What this task involves
Even the shortest line counts, so transcribe all the data exactly.

Data supplied
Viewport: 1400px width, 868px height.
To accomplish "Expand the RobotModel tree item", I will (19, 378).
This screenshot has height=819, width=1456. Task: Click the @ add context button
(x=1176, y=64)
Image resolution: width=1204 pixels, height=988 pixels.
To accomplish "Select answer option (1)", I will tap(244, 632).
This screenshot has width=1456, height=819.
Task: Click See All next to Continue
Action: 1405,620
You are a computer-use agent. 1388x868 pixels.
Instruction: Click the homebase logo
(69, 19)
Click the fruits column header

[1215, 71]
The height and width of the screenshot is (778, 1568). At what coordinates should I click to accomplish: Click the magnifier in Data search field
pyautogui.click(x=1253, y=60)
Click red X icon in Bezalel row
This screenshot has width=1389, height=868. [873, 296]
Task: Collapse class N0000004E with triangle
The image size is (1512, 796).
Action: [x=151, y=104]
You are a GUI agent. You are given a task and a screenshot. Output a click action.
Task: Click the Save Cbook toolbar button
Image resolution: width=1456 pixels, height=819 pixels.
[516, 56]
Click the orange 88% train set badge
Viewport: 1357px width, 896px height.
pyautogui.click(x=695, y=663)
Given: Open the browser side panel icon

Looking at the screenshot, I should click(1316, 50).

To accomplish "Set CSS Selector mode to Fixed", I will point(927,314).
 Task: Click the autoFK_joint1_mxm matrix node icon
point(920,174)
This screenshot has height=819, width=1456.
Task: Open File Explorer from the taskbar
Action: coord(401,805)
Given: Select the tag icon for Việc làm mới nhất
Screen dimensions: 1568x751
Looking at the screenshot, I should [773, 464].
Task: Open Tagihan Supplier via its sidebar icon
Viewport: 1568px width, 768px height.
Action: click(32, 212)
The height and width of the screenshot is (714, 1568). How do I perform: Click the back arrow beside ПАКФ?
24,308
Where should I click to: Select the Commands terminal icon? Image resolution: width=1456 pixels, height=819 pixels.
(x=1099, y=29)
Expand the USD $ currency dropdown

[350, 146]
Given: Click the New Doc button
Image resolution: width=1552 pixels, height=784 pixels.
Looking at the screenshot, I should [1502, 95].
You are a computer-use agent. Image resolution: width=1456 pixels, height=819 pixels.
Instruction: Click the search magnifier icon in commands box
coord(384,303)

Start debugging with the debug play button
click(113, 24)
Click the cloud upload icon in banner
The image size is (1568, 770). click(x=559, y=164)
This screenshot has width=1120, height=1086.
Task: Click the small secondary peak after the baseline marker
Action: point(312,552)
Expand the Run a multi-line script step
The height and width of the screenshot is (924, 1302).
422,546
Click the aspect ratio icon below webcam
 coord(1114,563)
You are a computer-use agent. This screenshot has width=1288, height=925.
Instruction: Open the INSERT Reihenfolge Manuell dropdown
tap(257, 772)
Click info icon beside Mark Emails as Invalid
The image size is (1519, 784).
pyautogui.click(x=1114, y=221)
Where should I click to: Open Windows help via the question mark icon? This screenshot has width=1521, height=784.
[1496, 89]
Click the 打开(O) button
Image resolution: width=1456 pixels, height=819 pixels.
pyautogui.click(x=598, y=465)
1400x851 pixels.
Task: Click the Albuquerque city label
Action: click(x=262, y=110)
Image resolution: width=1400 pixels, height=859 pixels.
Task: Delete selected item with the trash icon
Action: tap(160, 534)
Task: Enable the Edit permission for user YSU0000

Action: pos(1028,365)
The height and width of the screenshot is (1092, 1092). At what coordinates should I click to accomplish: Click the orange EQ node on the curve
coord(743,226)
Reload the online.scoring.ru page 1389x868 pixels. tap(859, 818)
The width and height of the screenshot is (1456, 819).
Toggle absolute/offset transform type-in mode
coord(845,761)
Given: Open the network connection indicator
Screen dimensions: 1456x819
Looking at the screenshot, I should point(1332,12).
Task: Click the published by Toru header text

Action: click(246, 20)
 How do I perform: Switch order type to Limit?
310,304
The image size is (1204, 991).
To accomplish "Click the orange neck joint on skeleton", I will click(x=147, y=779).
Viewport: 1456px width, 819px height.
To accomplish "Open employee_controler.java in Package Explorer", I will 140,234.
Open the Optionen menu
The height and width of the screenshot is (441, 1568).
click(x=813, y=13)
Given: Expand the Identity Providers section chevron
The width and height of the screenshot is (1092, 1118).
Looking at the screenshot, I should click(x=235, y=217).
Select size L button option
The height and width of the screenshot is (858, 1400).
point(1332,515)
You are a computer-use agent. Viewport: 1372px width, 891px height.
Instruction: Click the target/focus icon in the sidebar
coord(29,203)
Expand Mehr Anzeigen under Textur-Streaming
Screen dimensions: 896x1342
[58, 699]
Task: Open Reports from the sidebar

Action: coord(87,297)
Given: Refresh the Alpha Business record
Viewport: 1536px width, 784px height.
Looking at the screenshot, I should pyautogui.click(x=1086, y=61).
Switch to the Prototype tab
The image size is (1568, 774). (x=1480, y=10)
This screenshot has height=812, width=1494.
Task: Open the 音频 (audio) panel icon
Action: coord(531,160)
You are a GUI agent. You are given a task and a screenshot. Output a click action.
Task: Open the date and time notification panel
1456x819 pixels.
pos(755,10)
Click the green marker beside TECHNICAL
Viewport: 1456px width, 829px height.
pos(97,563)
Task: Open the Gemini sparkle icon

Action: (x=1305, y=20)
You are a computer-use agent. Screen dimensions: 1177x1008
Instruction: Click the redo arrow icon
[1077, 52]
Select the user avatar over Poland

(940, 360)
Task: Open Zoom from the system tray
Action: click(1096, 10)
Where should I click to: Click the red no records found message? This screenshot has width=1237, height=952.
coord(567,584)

Written solution
Viewport: 1400px width, 868px height.
To accomplish "Expand the RobotModel tree item", I will (19, 378).
This screenshot has height=819, width=1456. Task: Click the @ add context button
(x=1176, y=64)
Image resolution: width=1204 pixels, height=988 pixels.
To accomplish "Select answer option (1)", I will tap(244, 632).
This screenshot has width=1456, height=819.
Task: Click See All next to Continue
Action: 1405,620
You are a computer-use agent. 1388x868 pixels.
Instruction: Click the homebase logo
(69, 19)
Click the fruits column header

[1215, 71]
The height and width of the screenshot is (778, 1568). At what coordinates should I click to accomplish: Click the magnifier in Data search field
pyautogui.click(x=1253, y=60)
Click red X icon in Bezalel row
This screenshot has width=1389, height=868. [873, 296]
Task: Collapse class N0000004E with triangle
The image size is (1512, 796).
Action: [x=151, y=104]
You are a GUI agent. You are given a task and a screenshot. Output a click action.
Task: Click the Save Cbook toolbar button
Image resolution: width=1456 pixels, height=819 pixels.
[516, 56]
Click the orange 88% train set badge
Viewport: 1357px width, 896px height.
pyautogui.click(x=695, y=663)
Given: Open the browser side panel icon

Looking at the screenshot, I should click(1316, 50).

To accomplish "Set CSS Selector mode to Fixed", I will point(927,314).
 Task: Click the autoFK_joint1_mxm matrix node icon
point(920,174)
This screenshot has height=819, width=1456.
Task: Open File Explorer from the taskbar
Action: coord(401,805)
Given: Select the tag icon for Việc làm mới nhất
Screen dimensions: 1568x751
Looking at the screenshot, I should [773, 464].
Task: Open Tagihan Supplier via its sidebar icon
Viewport: 1568px width, 768px height.
Action: click(32, 212)
The height and width of the screenshot is (714, 1568). How do I perform: Click the back arrow beside ПАКФ?
24,308
Where should I click to: Select the Commands terminal icon? Image resolution: width=1456 pixels, height=819 pixels.
(x=1099, y=29)
Expand the USD $ currency dropdown

[350, 146]
Given: Click the New Doc button
Image resolution: width=1552 pixels, height=784 pixels.
Looking at the screenshot, I should [1502, 95].
You are a computer-use agent. Image resolution: width=1456 pixels, height=819 pixels.
Instruction: Click the search magnifier icon in commands box
coord(384,303)

Start debugging with the debug play button
click(113, 24)
Click the cloud upload icon in banner
The image size is (1568, 770). click(x=559, y=164)
This screenshot has width=1120, height=1086.
Task: Click the small secondary peak after the baseline marker
Action: point(312,552)
Expand the Run a multi-line script step
The height and width of the screenshot is (924, 1302).
422,546
Click the aspect ratio icon below webcam
 coord(1114,563)
You are a computer-use agent. This screenshot has width=1288, height=925.
Instruction: Open the INSERT Reihenfolge Manuell dropdown
tap(257, 772)
Click info icon beside Mark Emails as Invalid
The image size is (1519, 784).
pyautogui.click(x=1114, y=221)
Where should I click to: Open Windows help via the question mark icon? This screenshot has width=1521, height=784.
[1496, 89]
Click the 打开(O) button
Image resolution: width=1456 pixels, height=819 pixels.
pyautogui.click(x=598, y=465)
1400x851 pixels.
Task: Click the Albuquerque city label
Action: click(x=262, y=110)
Image resolution: width=1400 pixels, height=859 pixels.
Task: Delete selected item with the trash icon
Action: tap(160, 534)
Task: Enable the Edit permission for user YSU0000

Action: pos(1028,365)
The height and width of the screenshot is (1092, 1092). At what coordinates should I click to accomplish: Click the orange EQ node on the curve
coord(743,226)
Reload the online.scoring.ru page 1389x868 pixels. tap(859, 818)
The width and height of the screenshot is (1456, 819).
Toggle absolute/offset transform type-in mode
coord(845,761)
Given: Open the network connection indicator
Screen dimensions: 1456x819
Looking at the screenshot, I should point(1332,12).
Task: Click the published by Toru header text

Action: click(246, 20)
 How do I perform: Switch order type to Limit?
310,304
The image size is (1204, 991).
To accomplish "Click the orange neck joint on skeleton", I will click(x=147, y=779).
Viewport: 1456px width, 819px height.
To accomplish "Open employee_controler.java in Package Explorer", I will 140,234.
Open the Optionen menu
The height and width of the screenshot is (441, 1568).
click(x=813, y=13)
Given: Expand the Identity Providers section chevron
The width and height of the screenshot is (1092, 1118).
Looking at the screenshot, I should click(x=235, y=217).
Select size L button option
The height and width of the screenshot is (858, 1400).
point(1332,515)
You are a computer-use agent. Viewport: 1372px width, 891px height.
Instruction: Click the target/focus icon in the sidebar
coord(29,203)
Expand Mehr Anzeigen under Textur-Streaming
Screen dimensions: 896x1342
[58, 699]
Task: Open Reports from the sidebar

Action: coord(87,297)
Given: Refresh the Alpha Business record
Viewport: 1536px width, 784px height.
Looking at the screenshot, I should pyautogui.click(x=1086, y=61).
Switch to the Prototype tab
The image size is (1568, 774). (x=1480, y=10)
This screenshot has height=812, width=1494.
Task: Open the 音频 (audio) panel icon
Action: coord(531,160)
You are a GUI agent. You are given a task and a screenshot. Output a click action.
Task: Open the date and time notification panel
1456x819 pixels.
pos(755,10)
Click the green marker beside TECHNICAL
Viewport: 1456px width, 829px height.
pos(97,563)
Task: Open the Gemini sparkle icon

Action: (x=1305, y=20)
You are a computer-use agent. Screen dimensions: 1177x1008
Instruction: Click the redo arrow icon
[1077, 52]
Select the user avatar over Poland

(940, 360)
Task: Open Zoom from the system tray
Action: click(1096, 10)
Where should I click to: Click the red no records found message? This screenshot has width=1237, height=952.
coord(567,584)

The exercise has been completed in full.